“Aktivitas seperti membuat kostum, tampil di acara, dan bermain peran bisa memicu flow state, yang berdampak positif pada kesejahteraan mental,” kata dia.
Namun demikian, Kasandra mewanti-wanti bahwa menjadi cosplayer juga harus memilah komunitas yang baik.
Ia menekankan bahwa lingkungan sosial sangat berpengaruh terhadap kesehatan mental dan kenyamanan dalam menjalani hobi ini.
“Bergabunglah dengan komunitas yang mendukung, inklusif, dan bebas dari drama atau toxic behavior. Hindari lingkaran sosial yang meremehkan atau mengejek,” ujarnya.
Menurut pakar budaya Hikmat Darmawan, komunitas cosplay di Indonesia sebagai bentuk dari tribalisme, yakni munculnya rasa memiliki dan keterikatan yang kuat ketika seseorang menemukan kelompok atau teman dengan minat dan identitas yang sejalan.
“Walaupun kayaknya itu individual expression tetapi kebanyakan itu kan mereka lebih kuat karena ada perasaan bersama.

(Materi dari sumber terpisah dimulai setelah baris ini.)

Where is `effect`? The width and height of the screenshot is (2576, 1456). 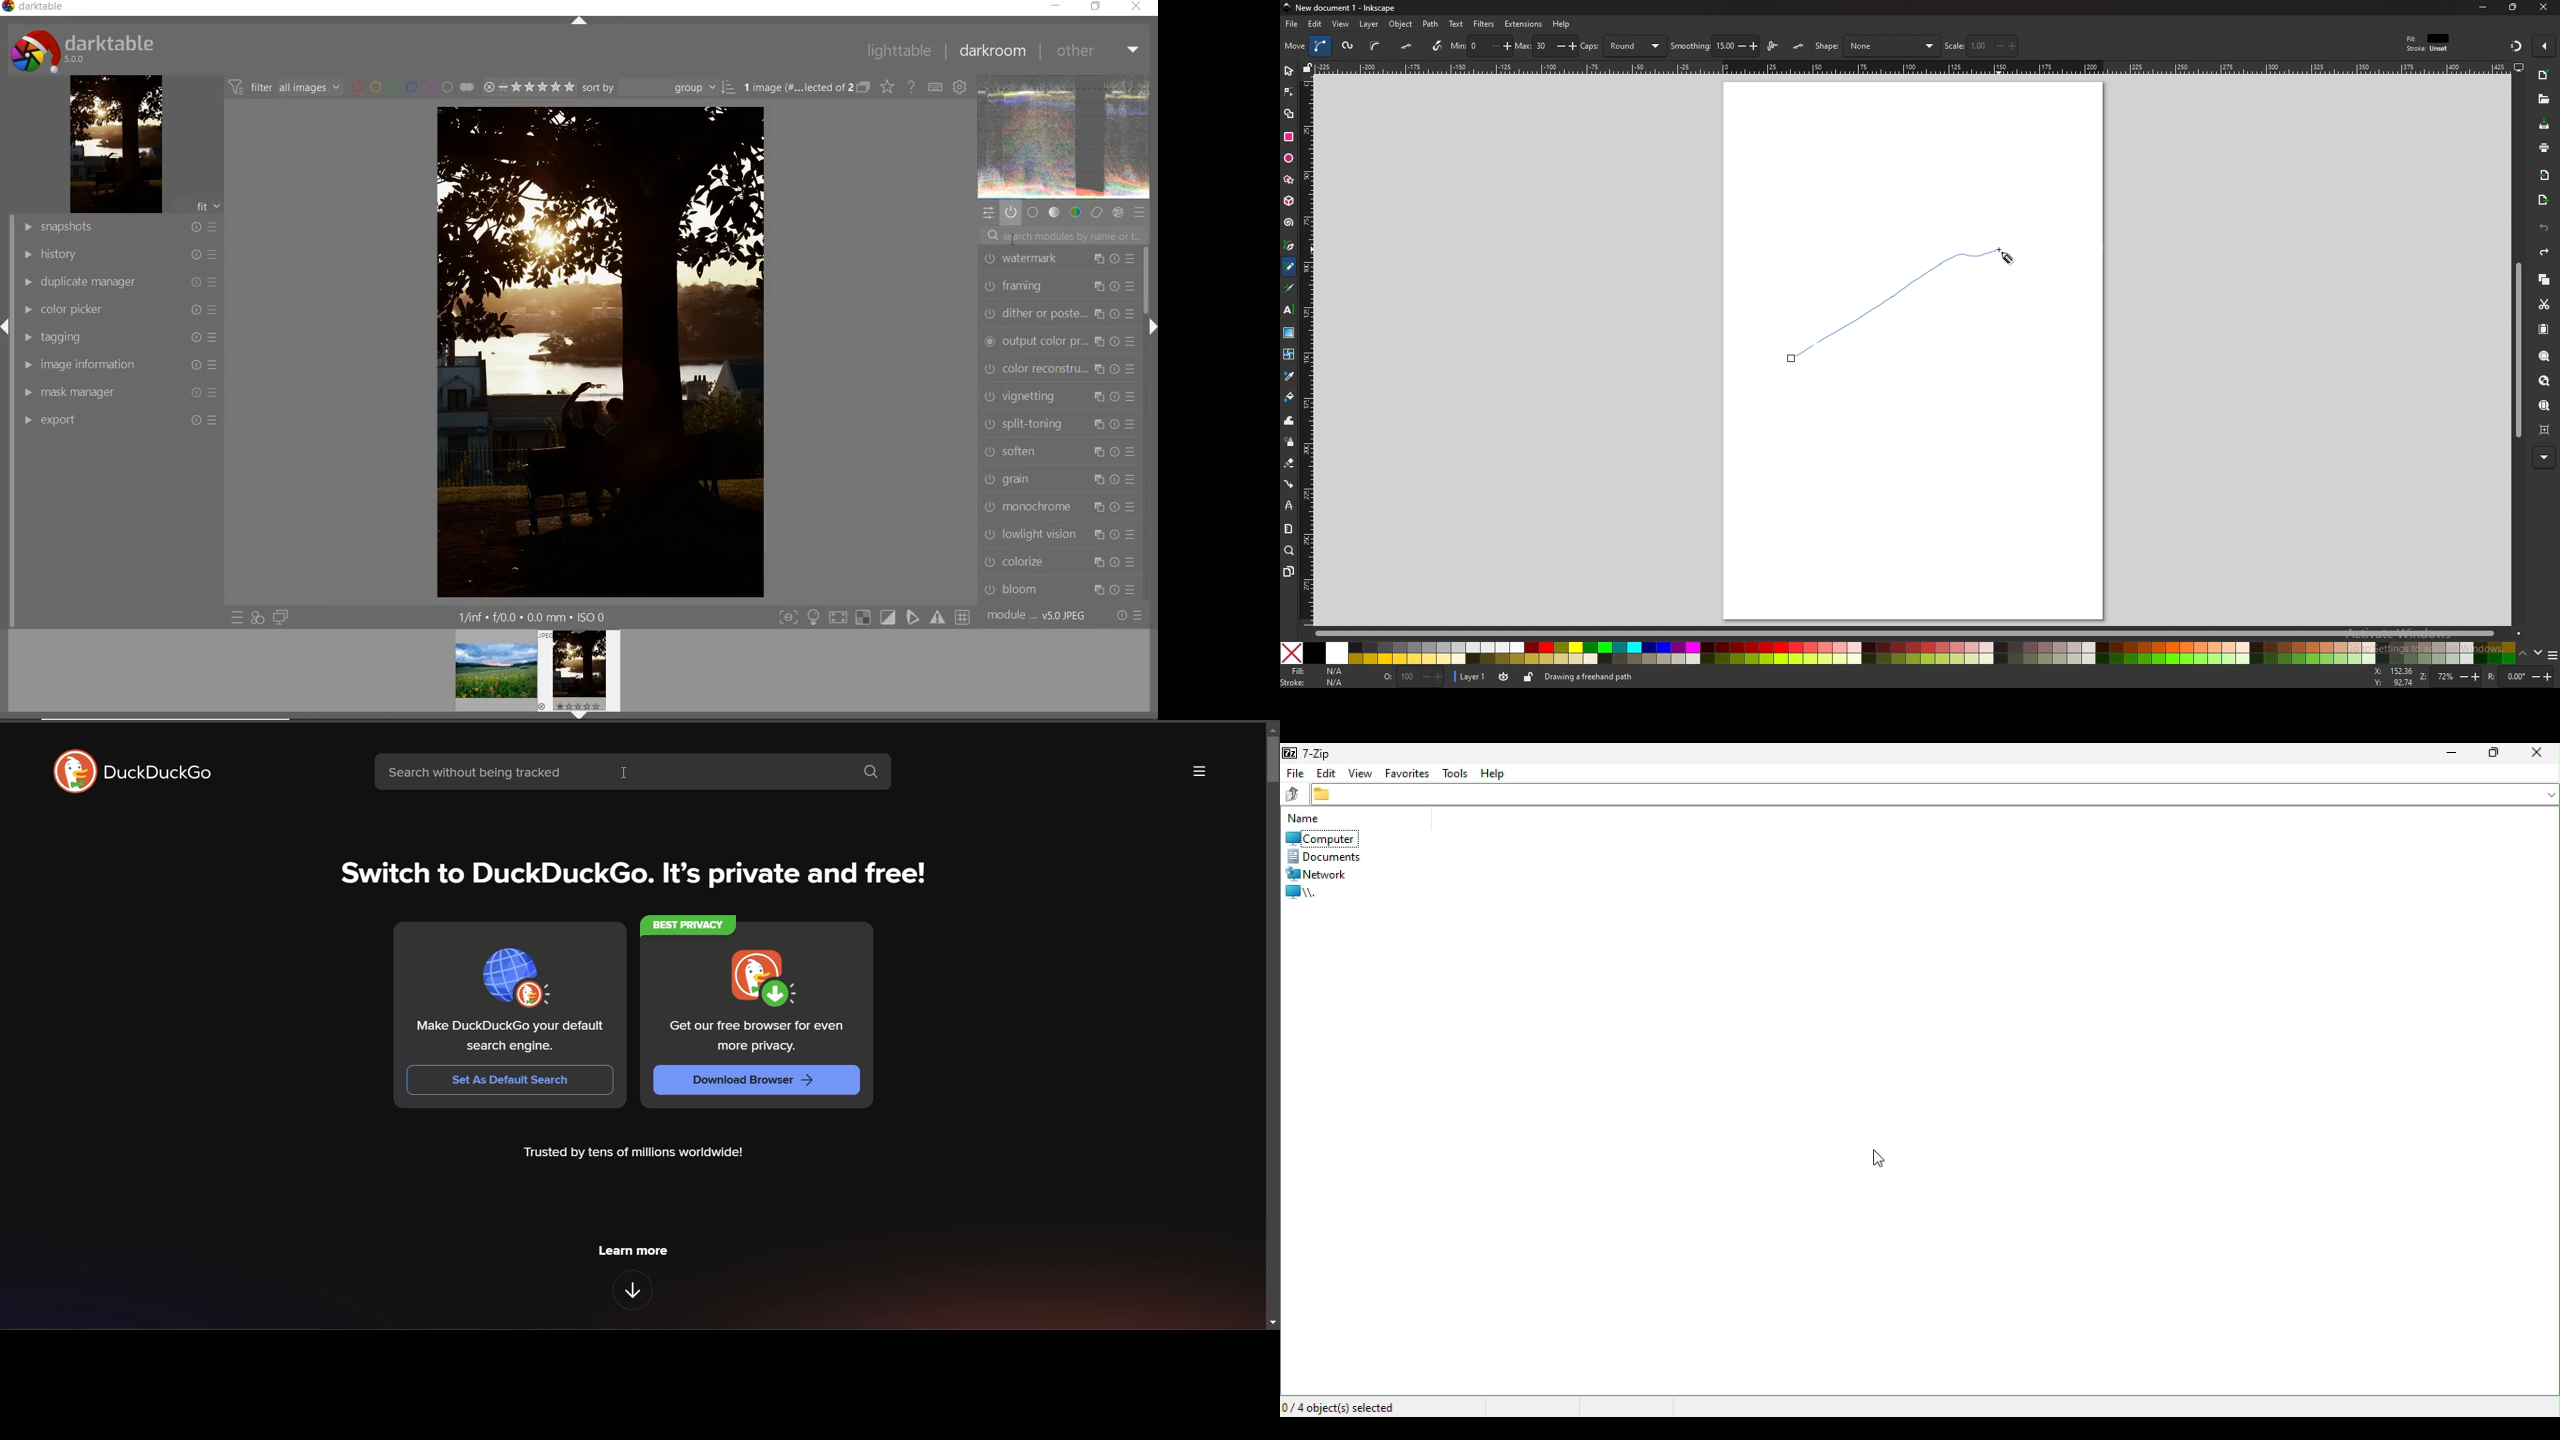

Kalau saya melihatnya jadi lebih ada unsur tribalismenya,” ujar Hikmat kepada Ohayo Jepang, Jumat (23/5/2025).
Menurut Hikmat, ikatan dalam komunitas cosplay tak hanya berdasarkan kesamaan hobi, tetapi juga pada rasa saling mendukung dalam berekspresi.
Banyak cosplayer merasa lebih nyaman menjadi diri mereka sendiri di lingkungan ini, karena dihargai atas kreativitas dan keberanian mereka dalam menampilkan karakter ikonik.
Hal ini juga memperkuat identitas kolektif komunitas dan memberi ruang bagi anggotanya untuk membangun koneksi sosial yang bermakna.